Double-planet-row power coupling driving system

Technical Field

The invention belongs to the technical field of hybrid electric vehicles, relates to a driving assembly for a hybrid electric vehicle, and particularly relates to a double-planet-row power coupling driving system.

Background

As a new energy-saving and environment-friendly automobile, the hybrid electric vehicle has a technology and a market in a rapid development stage, and compared with the traditional automobile and a pure electric automobile, the hybrid electric vehicle has the greatest difference in a power assembly system. In the conventional hybrid power driving system based on the power split type power coupling mechanism, under the E-CVT mode, if only the input power split mode is adopted, the transmission efficiency is higher and the fuel economy is better under the working condition of low-speed running, but under the working condition of medium-high speed, the transmission efficiency is reduced and the fuel economy is poorer; if only the compound power split mode is adopted, under the working condition of medium-high speed running, the transmission efficiency is high, and the fuel economy is good, but under the working condition of low speed, the transmission efficiency is reduced, and the fuel economy is poor.

Therefore, there is a need for an improved power coupling system for a hybrid transmission in the prior art to accommodate different operating conditions, improve transmission system efficiency, and improve overall vehicle fuel economy.

Disclosure of Invention

In view of the above, the present invention provides a double-planetary-row power coupling driving system, which can realize multiple-gear pure electric, input power split, compound power split, multiple-gear parallel hybrid driving, and other modes, improve the efficiency of the transmission system, and improve the fuel economy under different working conditions.

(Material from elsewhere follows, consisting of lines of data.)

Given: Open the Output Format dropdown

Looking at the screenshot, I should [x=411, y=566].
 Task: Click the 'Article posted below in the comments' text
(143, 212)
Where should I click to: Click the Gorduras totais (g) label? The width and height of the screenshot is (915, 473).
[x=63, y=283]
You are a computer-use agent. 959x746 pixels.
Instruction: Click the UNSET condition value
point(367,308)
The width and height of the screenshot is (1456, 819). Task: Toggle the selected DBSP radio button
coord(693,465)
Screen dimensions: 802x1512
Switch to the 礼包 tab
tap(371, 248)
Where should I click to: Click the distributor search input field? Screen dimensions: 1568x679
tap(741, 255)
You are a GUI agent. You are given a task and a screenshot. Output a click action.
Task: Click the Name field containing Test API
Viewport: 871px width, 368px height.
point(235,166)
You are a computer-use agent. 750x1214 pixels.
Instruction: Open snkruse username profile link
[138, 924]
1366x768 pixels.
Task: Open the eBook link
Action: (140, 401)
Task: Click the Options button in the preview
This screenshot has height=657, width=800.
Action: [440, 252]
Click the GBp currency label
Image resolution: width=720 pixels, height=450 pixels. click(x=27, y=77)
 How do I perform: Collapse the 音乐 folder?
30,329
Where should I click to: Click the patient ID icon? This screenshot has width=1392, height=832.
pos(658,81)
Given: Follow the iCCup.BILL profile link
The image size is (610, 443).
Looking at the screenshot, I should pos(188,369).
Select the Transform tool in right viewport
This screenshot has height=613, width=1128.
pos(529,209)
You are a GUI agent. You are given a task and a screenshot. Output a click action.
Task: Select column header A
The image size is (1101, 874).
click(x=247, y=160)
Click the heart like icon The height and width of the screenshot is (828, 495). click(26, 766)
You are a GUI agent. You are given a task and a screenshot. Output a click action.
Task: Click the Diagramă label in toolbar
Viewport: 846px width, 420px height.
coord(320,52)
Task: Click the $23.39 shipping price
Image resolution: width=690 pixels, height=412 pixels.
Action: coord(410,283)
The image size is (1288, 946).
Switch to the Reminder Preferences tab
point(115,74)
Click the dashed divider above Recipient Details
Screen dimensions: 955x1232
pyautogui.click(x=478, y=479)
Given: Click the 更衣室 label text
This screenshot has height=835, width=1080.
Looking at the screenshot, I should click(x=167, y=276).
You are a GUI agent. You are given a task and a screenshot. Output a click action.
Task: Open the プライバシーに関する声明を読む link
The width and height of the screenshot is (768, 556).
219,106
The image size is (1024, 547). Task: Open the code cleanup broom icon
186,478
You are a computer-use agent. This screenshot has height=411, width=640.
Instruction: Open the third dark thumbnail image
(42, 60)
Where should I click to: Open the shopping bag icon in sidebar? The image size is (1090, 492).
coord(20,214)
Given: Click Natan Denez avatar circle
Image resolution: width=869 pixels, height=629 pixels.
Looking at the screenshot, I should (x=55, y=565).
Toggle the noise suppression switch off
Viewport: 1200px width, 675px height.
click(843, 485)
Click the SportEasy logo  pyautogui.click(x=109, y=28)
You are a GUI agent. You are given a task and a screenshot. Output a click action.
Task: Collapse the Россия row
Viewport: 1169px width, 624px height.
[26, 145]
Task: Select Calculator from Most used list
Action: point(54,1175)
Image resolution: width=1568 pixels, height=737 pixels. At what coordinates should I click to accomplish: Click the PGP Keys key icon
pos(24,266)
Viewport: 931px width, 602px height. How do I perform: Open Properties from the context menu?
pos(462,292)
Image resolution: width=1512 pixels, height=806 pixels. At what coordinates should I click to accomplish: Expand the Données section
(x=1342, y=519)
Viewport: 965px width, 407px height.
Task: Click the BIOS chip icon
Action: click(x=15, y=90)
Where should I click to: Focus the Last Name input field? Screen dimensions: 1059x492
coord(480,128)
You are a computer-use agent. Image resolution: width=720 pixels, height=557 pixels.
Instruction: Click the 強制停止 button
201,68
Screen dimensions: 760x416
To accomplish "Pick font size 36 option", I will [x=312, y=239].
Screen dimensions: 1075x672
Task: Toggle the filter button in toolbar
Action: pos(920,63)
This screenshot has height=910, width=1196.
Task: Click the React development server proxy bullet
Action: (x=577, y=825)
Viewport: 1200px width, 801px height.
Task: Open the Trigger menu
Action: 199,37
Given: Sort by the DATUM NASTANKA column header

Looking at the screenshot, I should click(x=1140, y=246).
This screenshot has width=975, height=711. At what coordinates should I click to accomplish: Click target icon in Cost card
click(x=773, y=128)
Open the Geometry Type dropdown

In order to achieve the purpose, the invention is realized by the following technical scheme:

the invention provides a double-planet-row power coupling driving system which comprises a first power source, a second power source, a third power source and a double-planet-row gear mechanism connected to an output shaft through a reduction gear mechanism, wherein a first gear and a second gear are respectively arranged on a first transmission shaft connected with the first power source through synchronizers; a gear ring of the double-row planetary gear mechanism is provided with a third gear, a planet carrier is connected with a seventh gear in meshing transmission with the second gear through a fourth transmission shaft, a front row sun gear is connected with an eighth gear in meshing transmission with the first gear through a fifth transmission shaft, a rear row sun gear is connected with a second power source through a second transmission shaft, a front row planet gear is in meshing transmission with the gear ring and the front row sun gear, and a rear row planet gear is in meshing transmission with the front row planet gear and the rear row sun gear; the planet carrier is also in meshing transmission with the reduction gear mechanism through a fourth gear, and the reduction gear mechanism is in meshing transmission with the output shaft through a fifth gear; a clutch is arranged between the planet carrier and the front row sun gear; a brake is also arranged on the gear ring; and the third power source is connected with a sixth gear in meshing transmission with the third gear through a third transmission shaft and the torsional damper.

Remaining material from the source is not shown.